The actual album itself is selling at Amazon so you can listen to the excerpts there at least:

https://www.amazon.co.jp/JUNKO-BEST-%E5%85%AB%E7%A5%9E%E7%B4%94%E5%AD%90/dp/B00005GCPG



Unfortunately, I couldn't find any evidence of Yagami's "Umaku Ikanakutemo" (Even If It Doesn't Go Well) online although there is a self-cover up on YouTube by the songwriter responsible for it, Yoko Shibata(柴田容子), which I will cover shortly. (May 28 2017: Actually I finally did find the original above.)

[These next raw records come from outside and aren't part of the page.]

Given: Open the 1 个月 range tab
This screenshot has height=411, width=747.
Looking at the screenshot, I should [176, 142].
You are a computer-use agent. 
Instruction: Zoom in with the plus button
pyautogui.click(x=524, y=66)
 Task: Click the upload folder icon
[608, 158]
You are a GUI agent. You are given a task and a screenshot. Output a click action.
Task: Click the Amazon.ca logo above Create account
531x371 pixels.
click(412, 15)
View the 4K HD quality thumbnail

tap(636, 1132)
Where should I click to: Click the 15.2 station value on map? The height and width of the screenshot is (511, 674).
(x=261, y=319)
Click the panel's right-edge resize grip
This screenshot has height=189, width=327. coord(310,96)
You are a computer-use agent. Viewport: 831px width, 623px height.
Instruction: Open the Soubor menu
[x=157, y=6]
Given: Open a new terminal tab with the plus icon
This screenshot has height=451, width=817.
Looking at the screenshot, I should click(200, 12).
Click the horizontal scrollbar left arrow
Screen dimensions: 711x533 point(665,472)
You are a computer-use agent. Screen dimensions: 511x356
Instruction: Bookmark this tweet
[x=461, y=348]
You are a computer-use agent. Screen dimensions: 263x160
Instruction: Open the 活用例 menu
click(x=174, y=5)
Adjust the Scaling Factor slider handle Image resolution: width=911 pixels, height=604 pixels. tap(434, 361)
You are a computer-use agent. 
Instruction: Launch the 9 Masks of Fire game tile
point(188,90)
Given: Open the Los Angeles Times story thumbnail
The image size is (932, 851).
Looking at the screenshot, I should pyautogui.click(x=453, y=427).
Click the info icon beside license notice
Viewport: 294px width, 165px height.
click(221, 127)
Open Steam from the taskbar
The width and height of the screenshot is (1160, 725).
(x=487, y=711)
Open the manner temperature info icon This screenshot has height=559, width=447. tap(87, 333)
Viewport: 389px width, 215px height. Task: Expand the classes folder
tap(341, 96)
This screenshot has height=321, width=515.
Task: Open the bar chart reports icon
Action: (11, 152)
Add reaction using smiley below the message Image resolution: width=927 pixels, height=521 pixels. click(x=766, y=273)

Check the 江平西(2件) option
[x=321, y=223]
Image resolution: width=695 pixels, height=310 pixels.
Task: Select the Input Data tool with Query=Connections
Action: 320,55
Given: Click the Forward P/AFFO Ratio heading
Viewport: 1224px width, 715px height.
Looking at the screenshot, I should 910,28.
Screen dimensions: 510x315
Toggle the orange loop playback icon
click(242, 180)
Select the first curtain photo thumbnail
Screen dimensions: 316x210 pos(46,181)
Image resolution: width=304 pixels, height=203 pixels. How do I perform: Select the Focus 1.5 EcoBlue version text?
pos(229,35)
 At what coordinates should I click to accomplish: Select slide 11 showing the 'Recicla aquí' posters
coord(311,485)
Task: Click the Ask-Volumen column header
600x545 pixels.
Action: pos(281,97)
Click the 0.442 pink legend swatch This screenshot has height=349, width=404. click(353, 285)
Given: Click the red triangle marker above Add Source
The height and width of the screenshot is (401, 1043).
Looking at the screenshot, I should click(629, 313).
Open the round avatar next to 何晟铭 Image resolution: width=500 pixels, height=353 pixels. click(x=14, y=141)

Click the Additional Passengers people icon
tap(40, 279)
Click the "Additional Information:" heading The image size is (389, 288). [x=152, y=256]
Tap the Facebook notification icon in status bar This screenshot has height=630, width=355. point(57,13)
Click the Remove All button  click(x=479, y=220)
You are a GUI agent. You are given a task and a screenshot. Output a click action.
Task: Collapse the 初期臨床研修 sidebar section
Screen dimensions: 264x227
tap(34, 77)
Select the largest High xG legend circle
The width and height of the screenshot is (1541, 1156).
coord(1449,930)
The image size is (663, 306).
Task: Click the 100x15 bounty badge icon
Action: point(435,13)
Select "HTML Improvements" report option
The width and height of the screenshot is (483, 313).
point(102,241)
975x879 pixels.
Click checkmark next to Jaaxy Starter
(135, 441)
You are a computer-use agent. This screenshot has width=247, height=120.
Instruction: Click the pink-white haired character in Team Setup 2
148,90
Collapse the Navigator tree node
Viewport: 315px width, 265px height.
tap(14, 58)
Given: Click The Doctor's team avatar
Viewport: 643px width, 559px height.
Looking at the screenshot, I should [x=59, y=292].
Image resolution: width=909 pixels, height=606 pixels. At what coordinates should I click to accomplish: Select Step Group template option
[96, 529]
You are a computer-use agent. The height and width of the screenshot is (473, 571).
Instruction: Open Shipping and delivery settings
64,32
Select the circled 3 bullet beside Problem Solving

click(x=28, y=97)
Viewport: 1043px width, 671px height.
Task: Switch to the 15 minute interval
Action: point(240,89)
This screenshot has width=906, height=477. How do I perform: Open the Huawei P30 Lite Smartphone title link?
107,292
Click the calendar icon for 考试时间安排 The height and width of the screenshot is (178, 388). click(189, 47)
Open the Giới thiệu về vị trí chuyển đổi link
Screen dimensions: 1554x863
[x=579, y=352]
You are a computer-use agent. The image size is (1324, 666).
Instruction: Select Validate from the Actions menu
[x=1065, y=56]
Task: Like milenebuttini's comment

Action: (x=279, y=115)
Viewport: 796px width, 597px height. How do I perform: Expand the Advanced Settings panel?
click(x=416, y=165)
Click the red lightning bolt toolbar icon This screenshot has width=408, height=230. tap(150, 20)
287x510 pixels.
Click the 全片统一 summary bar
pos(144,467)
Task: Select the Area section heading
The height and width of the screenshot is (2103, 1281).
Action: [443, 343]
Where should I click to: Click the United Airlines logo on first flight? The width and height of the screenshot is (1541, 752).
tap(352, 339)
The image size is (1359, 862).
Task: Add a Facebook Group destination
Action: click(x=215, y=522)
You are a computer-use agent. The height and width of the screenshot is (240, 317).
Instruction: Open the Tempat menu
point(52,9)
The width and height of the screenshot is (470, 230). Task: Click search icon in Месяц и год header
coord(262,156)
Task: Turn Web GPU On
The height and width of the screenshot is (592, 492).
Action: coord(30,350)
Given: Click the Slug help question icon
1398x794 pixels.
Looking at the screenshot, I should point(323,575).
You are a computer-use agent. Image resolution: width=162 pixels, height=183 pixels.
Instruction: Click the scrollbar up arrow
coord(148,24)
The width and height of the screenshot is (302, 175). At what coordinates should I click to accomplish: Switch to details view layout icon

So, let's start off with the lovely and smooth "Ai Iro no Kisetsu" (Season of Love Colours) which was created for Yagami back in 1975. Written by Takashi Matsumoto(松本隆)and composed by Mitsuo Hagita(萩田光雄), Yagami delivers it with the panache that only she can provide in a ballad. The music flows along as if she were singing this in an intimate club setting before things get slightly funky near the end.


"Be My Best Friend" was written and composed by Etsuko Yamakawa(山川恵津子)in 1980, and despite the happy and light bossa nova, another Yagami touch in her earlier works, the song is somewhat lyrically bittersweet as a woman starts to engage life following a 4-year relationship without the fellow. It's all about the recovery.



The fourth track on "Junko The Best", "Watashi no Uta no Kokoro no Sekai" (The World of My Song's Heart) is another quintessentially beautiful Yagami ballad plus I did find the singer-songwriter who created it, Makiko Takada(高田真樹子), doing her version online. Another one to tackle later on, but you can still hear a bit of it via the Amazon link.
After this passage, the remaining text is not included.